The stern look on the old woman’s face relaxed. “Well, now,” she continued with a chuckle, “I see that setting of the jaw that I remember so well from your childhood. Nonna has said enough, yes, yes. But no doubt you accept the wisdom of my words, just as you always did when you were a little girl, so let’s enjoy a last few quiet hours together before you’re on your way home.”
She wiped a crust of bread around her silver bowl to sop up the last scraps of boiled wheat. “You were blessed not to be assaulted when you went to visit that shrine, Lucretia, for even in that wretched old tunic you are as beautiful as a dove and it is a miracle you did not attract unwanted attention. Perhaps it would be safest to convey a message to Senator Balbinus so that he can come to take you back, or at the very least send a couple of brawny servants to accompany you home.”
Lucretia stared down into the busy street, panic welling in her breast. A thin girl passed along below, carrying a basket of vegetables. Slaves had more freedom than well-born women. A beggar could roam the city without an escort.
The world was such a large place and so full of wonders and life, how could she spend all her days confined in the dark, windowless cell of a loveless marriage?
Chapter Fourteen
John was startled by a high-pitched scream sliding
upwards until the voice cracked and gave out.
“The master is attending a patient,” explained the maidservant who had just admitted him to Gaius’ house. The bruise under her eye, newly blossoming when he had called on Gaius the night Peter had been taken ill, had faded to a yellowish discoloration.
“Don’t worry, the master isn’t inflicting unnecessary suffering,” the girl rattled on. “A good loud scream is always a hopeful sign. When there’s no sound from the surgery, that’s when the poor things are carted out on boards.”
John crossed the atrium to the room where Gaius conducted his professional consultations. The ruddy-faced physician was tending to a young man seated on the edge of a long wooden table. Gaius looked up from the man’s right arm, which was already firmly swathed in bandages from wrist to shoulder, to acknowledge John’s arrival with an amiable nod. The contents of a small clay pot set on the table beside his patient filled the sunny room with a rancid smell. The injured man’s face was the color of an unpainted marble statue and set just as rigidly.
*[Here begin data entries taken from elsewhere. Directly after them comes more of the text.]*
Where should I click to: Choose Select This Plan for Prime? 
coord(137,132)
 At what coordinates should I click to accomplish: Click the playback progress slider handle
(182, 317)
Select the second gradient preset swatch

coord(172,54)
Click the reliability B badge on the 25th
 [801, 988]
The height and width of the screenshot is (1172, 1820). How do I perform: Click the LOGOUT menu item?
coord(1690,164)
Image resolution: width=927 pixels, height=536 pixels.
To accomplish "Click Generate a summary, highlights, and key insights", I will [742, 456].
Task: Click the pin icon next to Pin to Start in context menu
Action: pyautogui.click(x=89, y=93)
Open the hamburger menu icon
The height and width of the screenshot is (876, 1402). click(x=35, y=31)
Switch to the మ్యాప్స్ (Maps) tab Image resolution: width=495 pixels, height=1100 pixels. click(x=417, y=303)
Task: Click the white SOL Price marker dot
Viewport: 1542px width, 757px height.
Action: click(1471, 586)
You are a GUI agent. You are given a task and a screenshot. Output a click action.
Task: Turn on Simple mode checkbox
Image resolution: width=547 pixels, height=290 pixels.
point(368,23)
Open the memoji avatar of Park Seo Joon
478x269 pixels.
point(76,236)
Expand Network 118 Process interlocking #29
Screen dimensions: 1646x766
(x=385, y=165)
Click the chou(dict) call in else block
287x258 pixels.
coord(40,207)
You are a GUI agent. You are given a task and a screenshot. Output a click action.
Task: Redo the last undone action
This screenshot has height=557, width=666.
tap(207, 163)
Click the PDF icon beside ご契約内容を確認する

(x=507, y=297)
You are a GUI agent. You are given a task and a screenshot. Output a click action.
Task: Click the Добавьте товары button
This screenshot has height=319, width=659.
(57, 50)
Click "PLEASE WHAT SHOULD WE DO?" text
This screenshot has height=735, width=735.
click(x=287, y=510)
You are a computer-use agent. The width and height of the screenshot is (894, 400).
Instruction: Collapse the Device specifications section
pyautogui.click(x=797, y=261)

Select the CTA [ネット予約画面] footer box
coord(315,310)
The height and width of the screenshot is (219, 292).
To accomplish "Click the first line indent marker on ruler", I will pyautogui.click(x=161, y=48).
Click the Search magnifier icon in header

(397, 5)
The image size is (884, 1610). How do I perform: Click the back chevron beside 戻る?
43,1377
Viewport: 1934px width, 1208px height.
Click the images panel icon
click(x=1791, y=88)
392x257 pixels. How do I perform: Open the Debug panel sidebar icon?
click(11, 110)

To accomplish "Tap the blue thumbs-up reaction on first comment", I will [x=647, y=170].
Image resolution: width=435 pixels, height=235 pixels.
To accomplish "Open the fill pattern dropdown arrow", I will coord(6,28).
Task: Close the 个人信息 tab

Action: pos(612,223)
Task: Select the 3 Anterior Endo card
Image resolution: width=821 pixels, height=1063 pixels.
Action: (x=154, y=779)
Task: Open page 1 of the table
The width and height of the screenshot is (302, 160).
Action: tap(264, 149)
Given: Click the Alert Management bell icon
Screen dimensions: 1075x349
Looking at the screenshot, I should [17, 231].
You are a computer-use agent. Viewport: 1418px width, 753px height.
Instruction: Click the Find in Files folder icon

“You are fortunate you broke the upper bone,” Gaius informed his patient. “It’s possible that you might be left with a slight deformity when it’s healed, but you have good muscles and a little extra flesh there, so if you are, your injury won’t show at all. The ladies will love you as much as ever!”
He secured the last length of linen strip and the man climbed gingerly off the table.
“Now whatever you do, don’t try to bend that arm too soon,” Gaius instructed. “I once treated someone who took no notice of this advice and the jagged end of the bone not only broke through the skin but the bandaging as well.”
The patient fumbled at the pouch on his belt with his useful hand. “I am sorry but I have few nummi,” he said hoarsely. “I hope these will be sufficient?”